Fayette Township adopts new rules to stop solar panels

The Fayette Township Board adopted an ordinance to restrict the Heartwood II solar project at its April 1 meeting. 

The township’s new Compatible Renewable Energy Ordinance allows the board to limit the installation of renewable energy projects. The Heartwood II project, if approved, would cover more than 1,380 acres of Fayette Township. The state can still override the township’s requests per Public Act 233, a 2023 law signed by Gov. Gretchen Whitmer. 

Brady Friss, a development manager from Ranger Power, told The Collegian in March that the company intends to comply with the ordinance, though it is not “a 100% certainty that it is totally off the table” for Ranger to get the project approved through the state. 

“We’re bound by the local zoning regulations, and if we’re looking to permit under the local process, as we are, we’re bound by that, so when the ordinance is in effect, it goes through the channels it needs to go through, and that’s the ordinance we’ll have to follow,” Friss told The Collegian.

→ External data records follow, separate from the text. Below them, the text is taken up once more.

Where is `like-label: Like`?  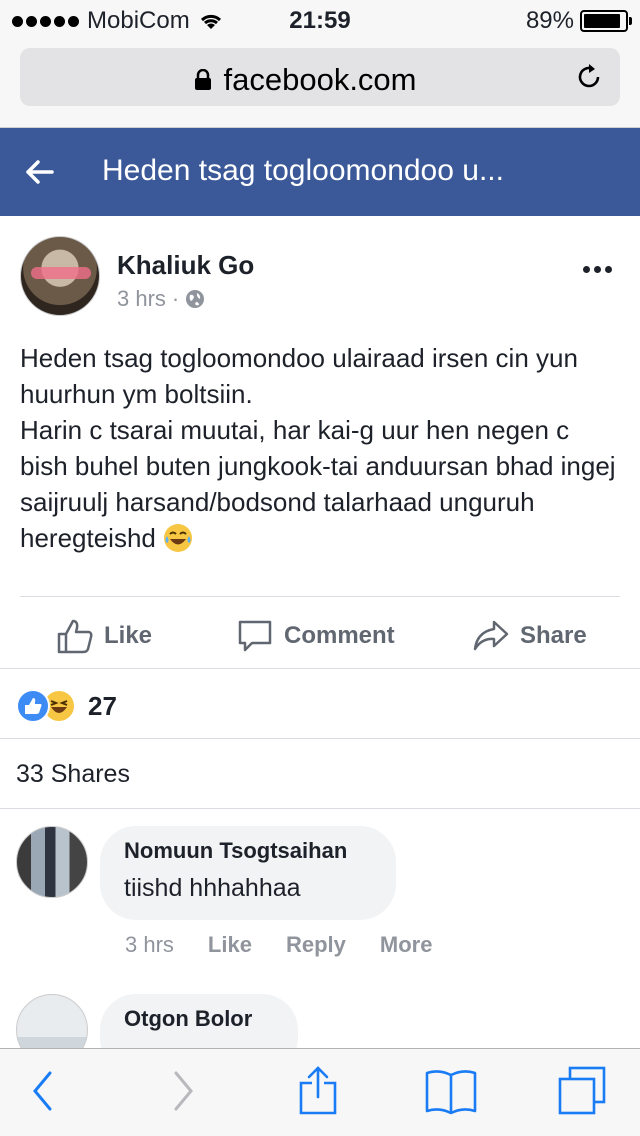 like-label: Like is located at coordinates (128, 636).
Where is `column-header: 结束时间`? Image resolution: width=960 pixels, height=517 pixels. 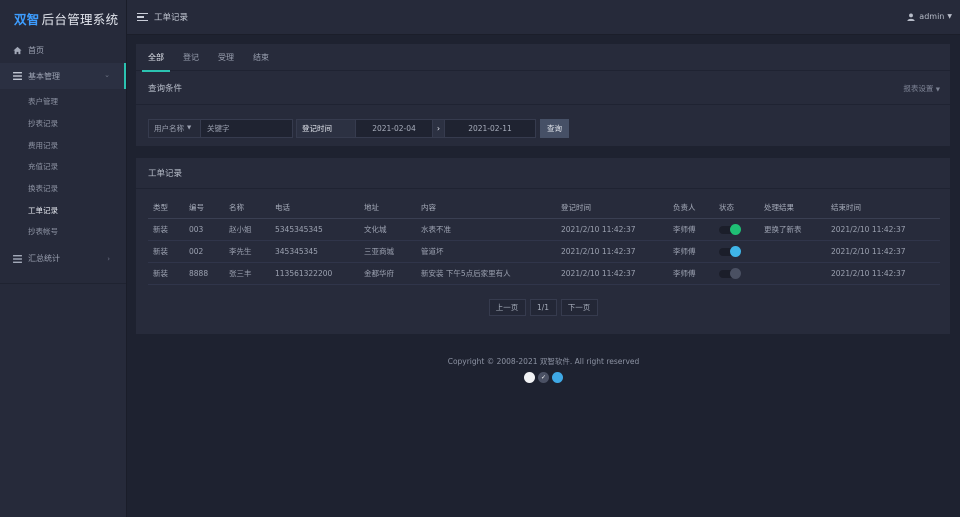
column-header: 结束时间 is located at coordinates (883, 208).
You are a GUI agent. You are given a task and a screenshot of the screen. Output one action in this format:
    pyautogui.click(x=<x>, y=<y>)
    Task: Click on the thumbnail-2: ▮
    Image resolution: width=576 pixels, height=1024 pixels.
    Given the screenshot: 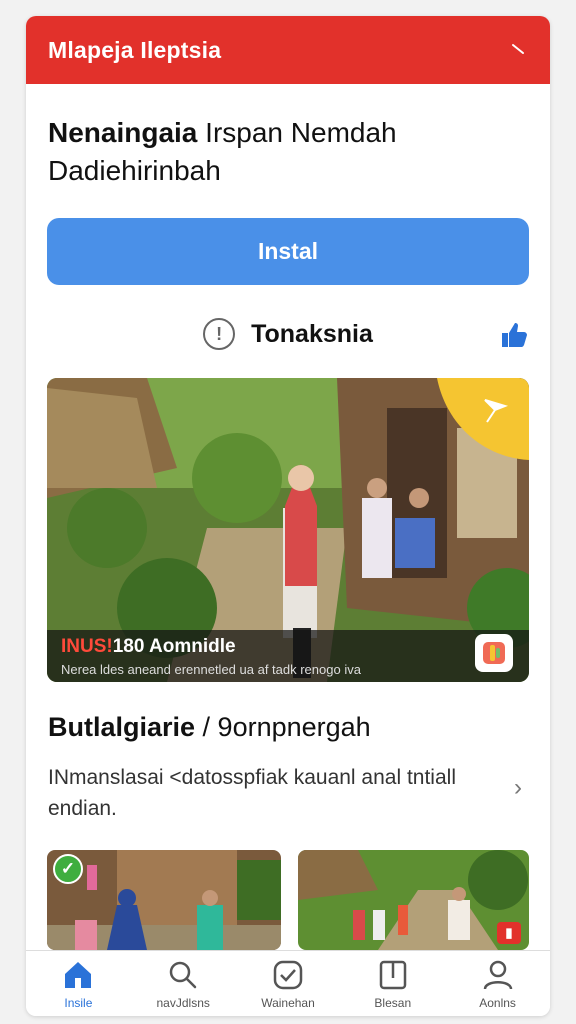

Ranger Power, the Chicago-based solar company planning the solar panel installation, is currently building the Heartwood I solar project and intends to build Heartwood II on the east side of the township and north of the City of Hillsdale, along U.S. 12 and White Road. The solar projects are part of the state of Michigan’s plan to rely on 100% clean energy sources by 2040. 

Steve Oleszcowicz of Fayette Township said the approval of the Heartwood II solar panel project would result in 21% of the township — and 26% of the township’s agricultural land — being occupied by solar panels. 

“At what point does cumulative conversion become a change in the character of a township?” Oleszcowicz said at the meeting. “Agricultural zoning exists for a reason to preserve farmland, to preserve rural character, to prevent incompatible industrial encroachment. This is no longer a special land use permit. This becomes a major land use pattern, and once land use patterns reach this scale, they are very difficult to reverse.”

Linda Mudge of Fayette Township said the approval of Heartwood II will hurt the environment and property values.

“We currently have a large-scale solar farm in this community, and another one will create even more displacement of local flora and fauna, as well as altered migration patterns, additional habitat loss, soil erosion, and thermal light effects on local wildlife. We need to preserve the rural landscape we have left instead of turning our community into an industrial hub,” Mudge said. “Please consider the land-use impacts before allowing the alteration of our landscape, decreased property values, and all that is at stake with this Heartwood II or any other proposed solar project. Enough is enough.”

Friss said the company conducts environmental reviews before installing the solar panels.  

“We do a lot of work early on to minimize concerns of wetland or threatened and endangered species habitat impacts,” Friss told the Collegian in February. “The projects do field surveys of the whole project area.”

Fayette Township resident Nancy Ashton read an email at the April 1 meeting from fellow residents Scott and Angela Manifold that said the community “has already given up enough” agricultural land for the solar panel project.

“You [the township board] have received community input on this proposal and struggle to ensure transparency and allow residents to have our questions answered,” the email said. “It would be in our township’s best interest to advise against continuing with further industrial solar complexes.”

There will be a public hearing with the Fayette Township Board to further discuss the potential installation of the Heartwood II project at Jonesville High School April 16 at 7 p.m.